Nas últimas décadas o imaginário cristão se despojou gradualmente das concepções do Inferno, do Purgatório e do Paraíso. A distinção entre a eternidade de felicidades ou de sofrimento que antes eram realidades sentidas pelos religiosos passou a ser mais uma abstração que apenas uma parcela acredita de fato. O desaparecimento do imaginário infernal parece ter relação com o fato de que até recentemente a miséria, subnutrição, promiscuidade entre outras coisas faziam parecer que o inferno estava na terra. Como o crescimento econômico do pós Guerra enriqueceu todas as categorias sociais acabou por tornar a vida terrena, se não paradisíaca, ao menos suportável. Desde então, os homens deixaram de pensar no além para sonhar numa ascensão social na própria terra, os objetivos consumistas imediatos entram como prioridade retirando a percepção da eternidade.

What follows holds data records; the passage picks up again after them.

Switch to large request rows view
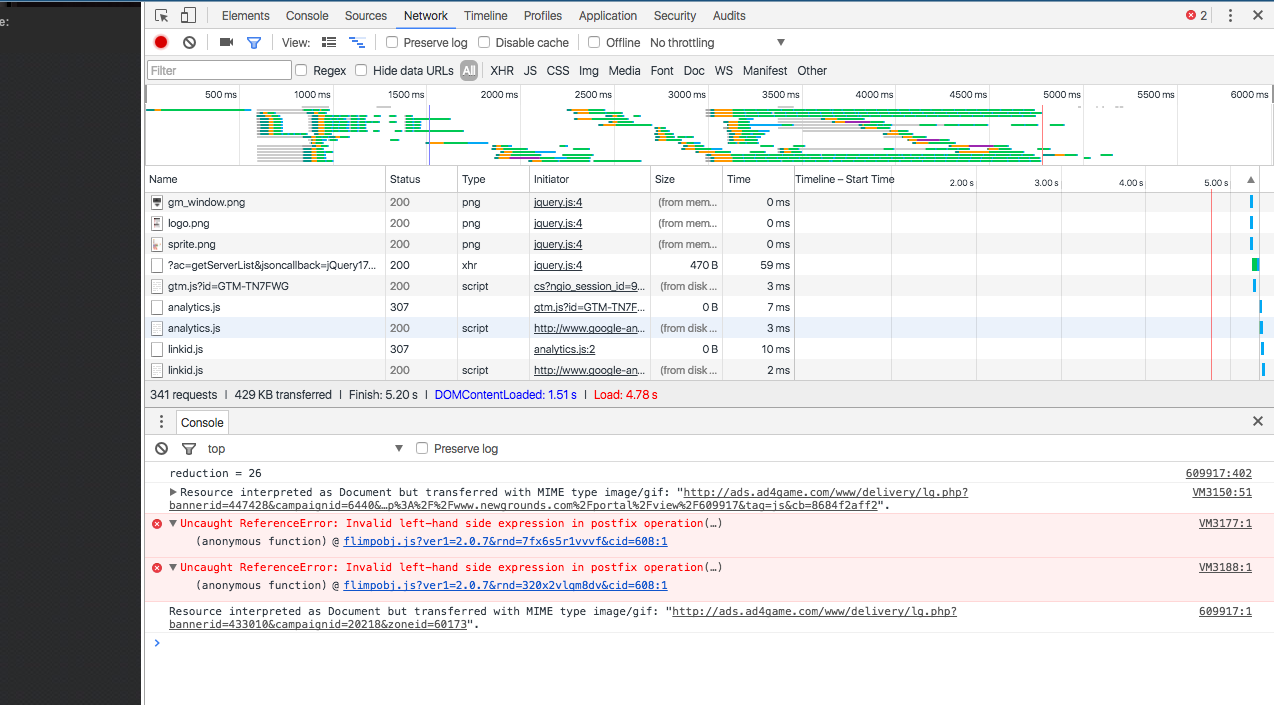The width and height of the screenshot is (1274, 705). point(329,42)
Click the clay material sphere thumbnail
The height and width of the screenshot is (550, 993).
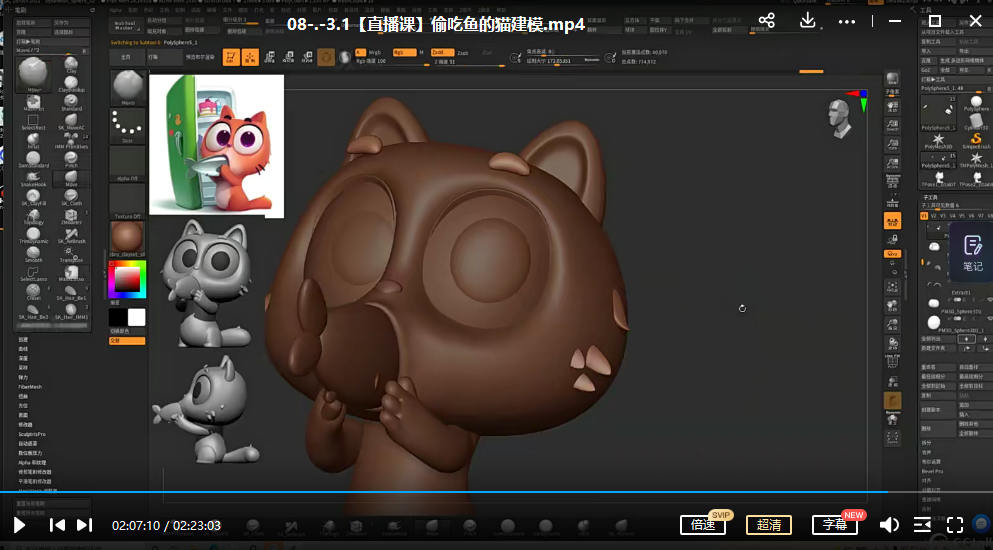[127, 238]
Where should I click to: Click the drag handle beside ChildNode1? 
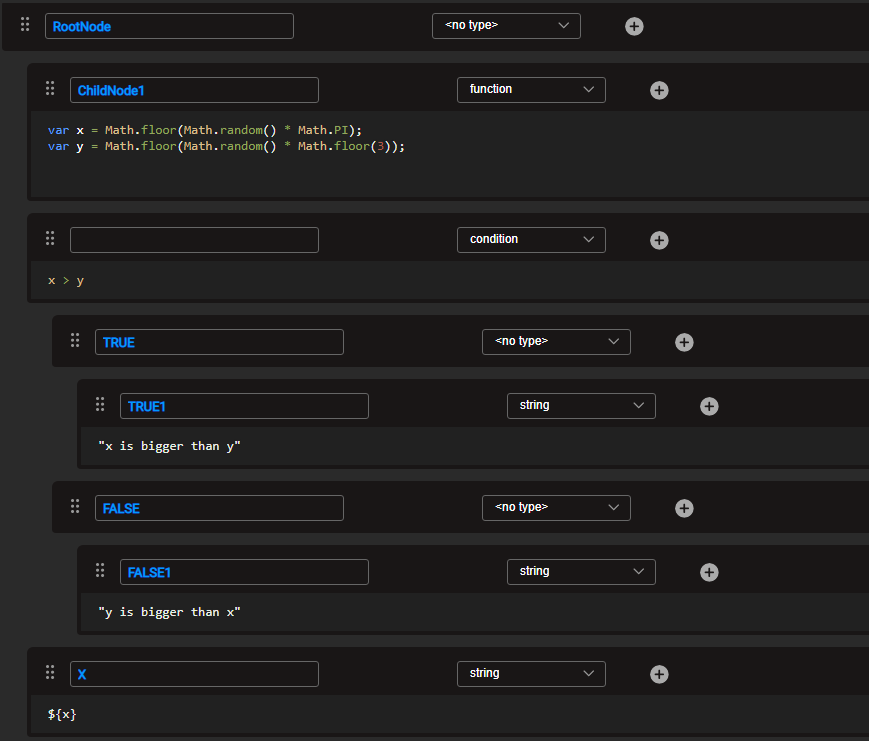(50, 89)
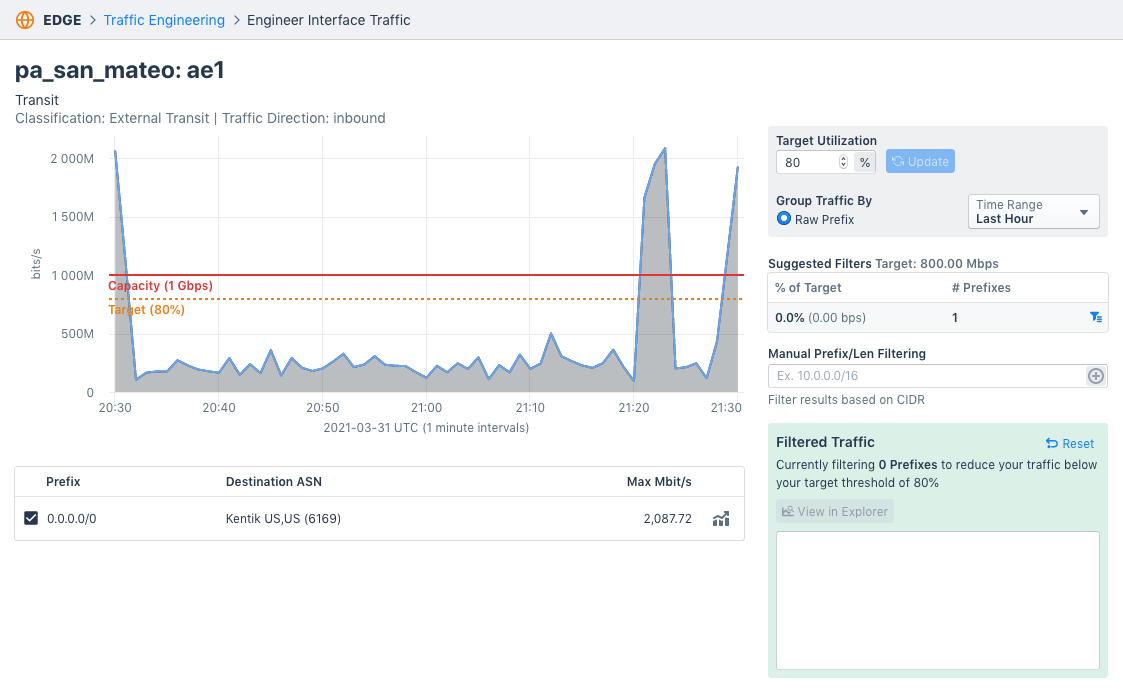The height and width of the screenshot is (692, 1123).
Task: Select the filter icon in Suggested Filters row
Action: (1096, 317)
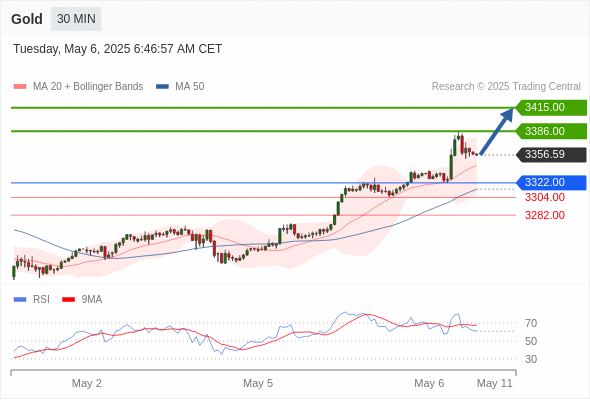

Diante da descrença em relação ao castigo divino e ao inferno veio a decair também a prática da moralidade religiosa ditada pelo Vaticano. O sentimento de culpa se deslocou e a hierarquia dos pecados mudou. Poucos franceses consideram que a igreja deve opinar em relação às exigências morais relativas ao sexo e a vida do casal, o que fica óbvio pelos poucos praticantes que condenam a contracepção. Mesmo reconhecendo e respeitando o papa muitos católicos questionam se o que ele decide realmente é mais certo do que sua própria opinião sobre o assunto. Apesar de ouvirem as recomendações do clero não se submetem a elas e isso hoje já não lhes pesa na consciência, isso indica uma autonomia moral por parte dos membros, podendo ainda significar que a religiosidade católica tem tomado um rumo de cada vez mais se tornar independente em relação à instituição.
Tal característica pode ser observada também na drástica diminuição de pessoas que vão à igreja confessar, a maioria prefere não falar de seus pecados. Ou ainda na polarização que ocorreu durante os movimentos de libertação latino-americanos entre uma tendência conservadora que desejava a manutenção da hierarquia e uma igreja aberta ao mundo e a justiça, preocupada com os excluídos: os pobres, imigrantes e desempregados. A manutenção da religiosidade, apesar da diminuição do comparecimento à missa semanal, e a pluralidade de percepções contrárias ao poder centralizado, só pode ser explicado como um processo de autonomização dos fiéis frente à religião e a afirmação do poder dos laicos dentro das estruturas eclesiásticas.

-
NAHUN, Vicent. "Os católicos, o imaginário e o pecado" em: História da Vida Privada: Da Primeira Guerra aos Nossos dias, Vol. 5, São Paulo: Cia das Letras, 1992. pp. 392-425.